É desses métodos, sem dúvida, que Teresa dizia: “Às vezes quando leio certos tratados em que a perfeição é apresentada através de mil entraves, meu pobre e pequenino espírito bem depressa se cansa; fecho o sábio livro que me quebra a cabeça e desseca o coração e tomo a Sagrada Escritura. Então, tudo se me torna luminoso… a perfeição parece-me fácil: vejo que basta reconhecer seu nada e abandonar-se, como uma criancinha nos Braços de Nosso Senhor”. “Qui Spirítu Dei aguntur, ii sunt filii Dei!” É quase literal! “Não posso compreender os belos livros e muito menos pô-los em prática! Teresa deixa-os para as grandes almas, alegra-se de ser pequena: porque só as crianças e aquEles que se lhes assemelham serão admitidos no Céu!” (Mat. XIX, 14).1 1 Carta VII a seus Irmãos espirituais, pág. 372. Esses métodos, confessemo-lo, colocam-nos, de fato, longe da simplicidade do Evangelho. A simplicidade é certamente o caráter do ascetismo de Teresa. Ela ensina às almas irem a Deus para que Ele as liberte de suas misérias; a deixar-se atrair por Ele, a esperar n’Ele e a entregar-se a Ele. Isso equivale a dizer que Teresa procura estabelecer e conservar a alma sob a ação e a direção do Espírito Santo. Sua vida não é mais do que a prática, extremamente sugestiva, desse princípio essencial de teologia ascética e mística: “Qui Spiritus Dei aguntur…” Digo princípio teológico, pois, nesta conferência, encaro Teresa como teóloga. Confesso que jamais admirei bastante a solidez e a profundeza de sua teologia. Estou persuadido de que, sem o saber, sem perceber, ela foi teóloga, da mais profunda teologia, a única verdadeira: a vida de Deus em nós! l.° Considerarei duas páginas em sua obra. Quanto mais as medito, mais parecem condensar toda a doutrina ascética de Teresa.

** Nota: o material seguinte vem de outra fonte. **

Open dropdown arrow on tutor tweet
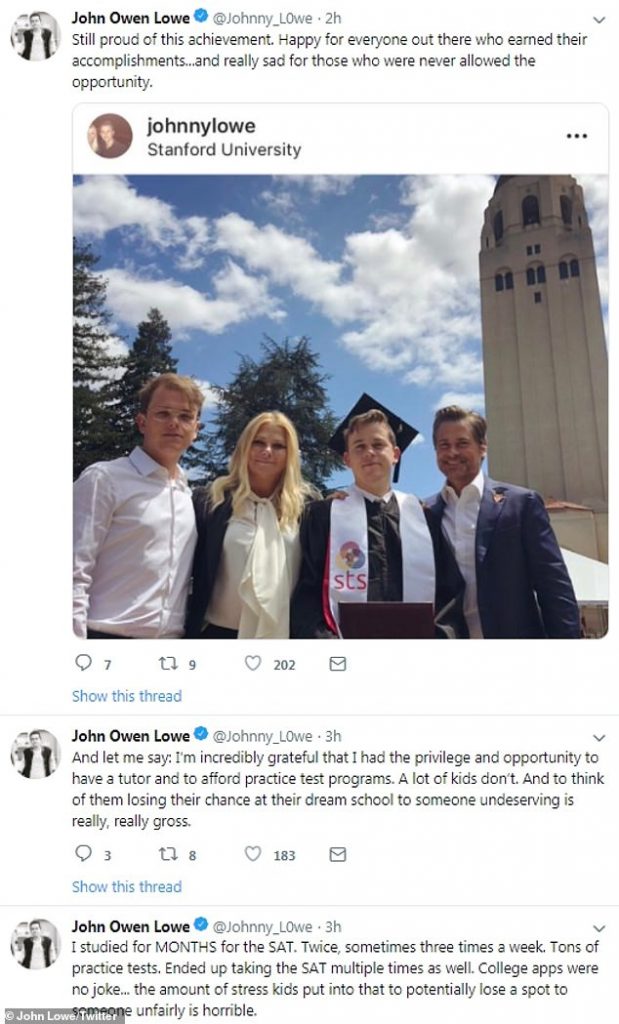The height and width of the screenshot is (1024, 619). point(598,739)

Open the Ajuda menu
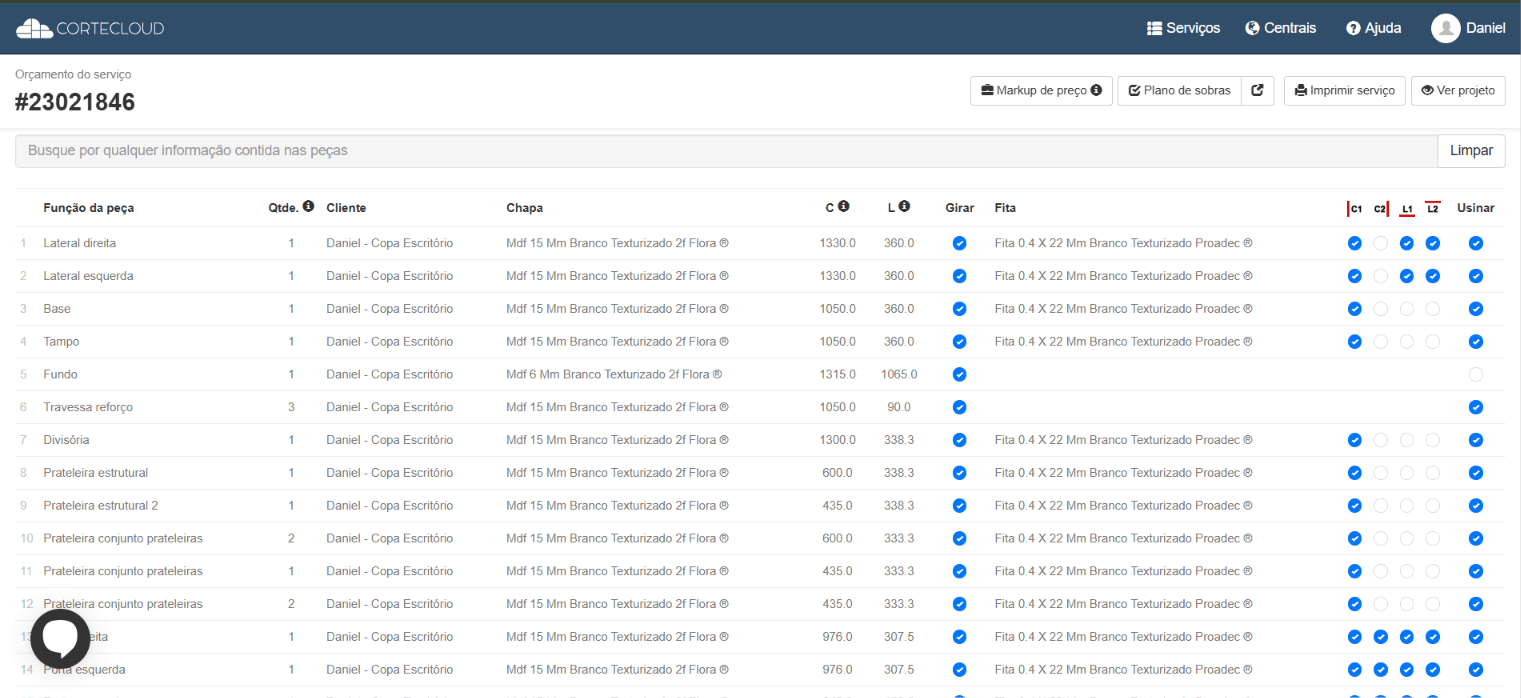coord(1374,28)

A primeira é, a meu ver, numa linguagem extremamente simples e cândida, a expressão mesma do “Qui Spiritu Dei aguntur”… Leiamo-la: “Meu desejo, escreve Teresa, foi sempre de me tornar uma santa. Mas ah! comparando-me aos Santos, constatei que existe entre Eles e eu a mesma diferença que vemos na natureza, entre uma montanha cujos cumes se perdem nas nuvens e o grão de areia obscuro, calcado aos pés dos transeuntes. Em vez de me desanimar, pensei: Nosso Senhor não pode inspirar desejos irrealizáveis…

 Detenhamo-nos um instante: a Santinha raciocina, aqui, admiravelmente. Deus, o Espírito Santo nunca desperta desejos irrealizáveis numa alma. Suscita-os com a intenção de satisfazê-los, de cumulá-los, além mesmo do que podemos conceber e pedir! História de uma alma, IX, pág. 153.

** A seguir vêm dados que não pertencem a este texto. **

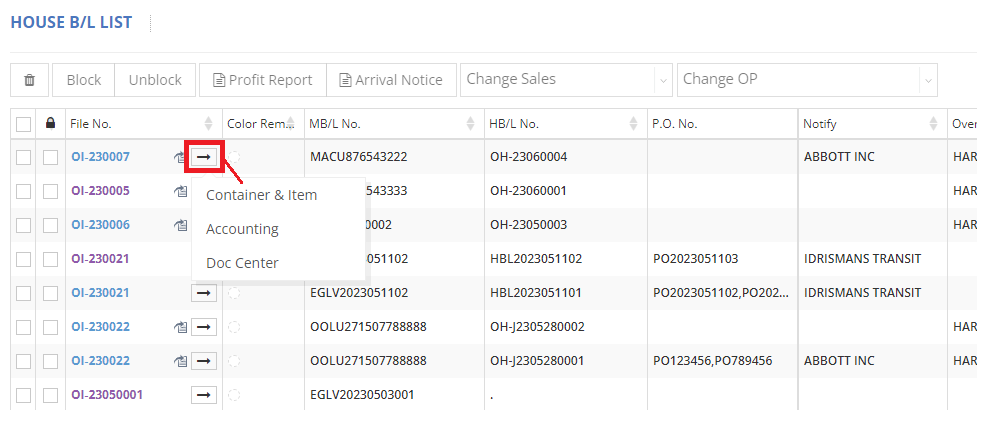This screenshot has height=427, width=985.
Task: Sort by the File No. column arrows
Action: [x=208, y=124]
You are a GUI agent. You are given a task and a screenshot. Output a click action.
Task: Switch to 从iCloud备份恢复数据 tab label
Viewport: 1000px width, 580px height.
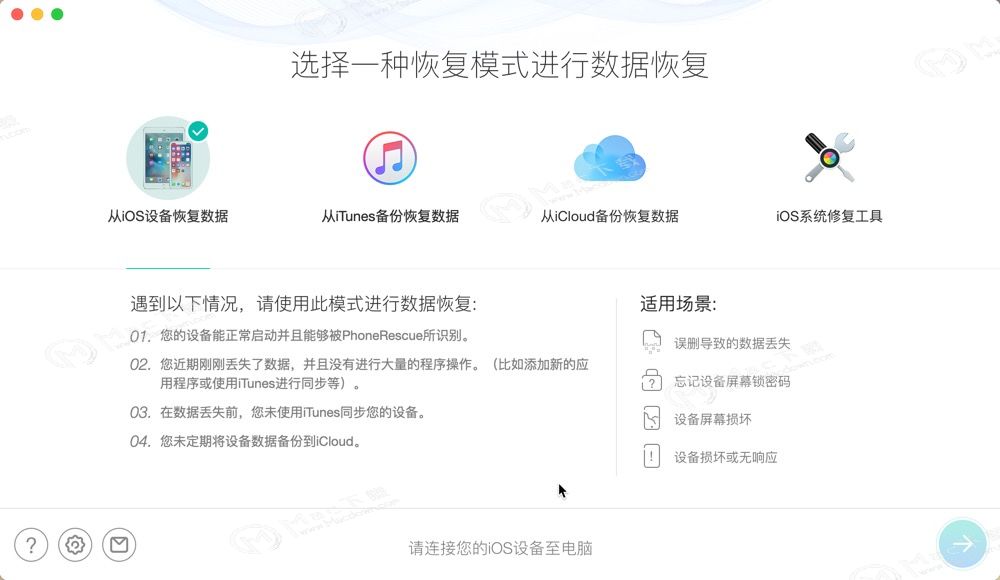tap(610, 216)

Como os desejos são, pois, coisa divina nas almas! A palavra “Desejo” encontra-se a cada instante, em Teresa: só isto diz muito! Seus desejos pessoais tornaram-se clássicos, ultrapassam todo limite, toda medida razoável: são imensos, infinitos.

 “Pensei: Nosso Senhor não pode inspirar desejos irrealizáveis; portanto, posso aspirar à santidade apesar de minha pequenez. Crescer é impossível! devo suportar-me tal qual sou, com minhas inúmeras imperfeições. Quero, todavia, procurar o meio de ir para o Céu, por uma vizinha bem reta, bem curta, uma pequena via toda nova. Estamos no século das invenções: não se tem mais o trabalho de subir os degraus de uma escada: na casa dos ricos, um elevador a substitui vantajosamente. Desejei encontrar, também, um ascensor, para me levar até Jesus: pois sou muito pequena para subir a rude escada da perfeição.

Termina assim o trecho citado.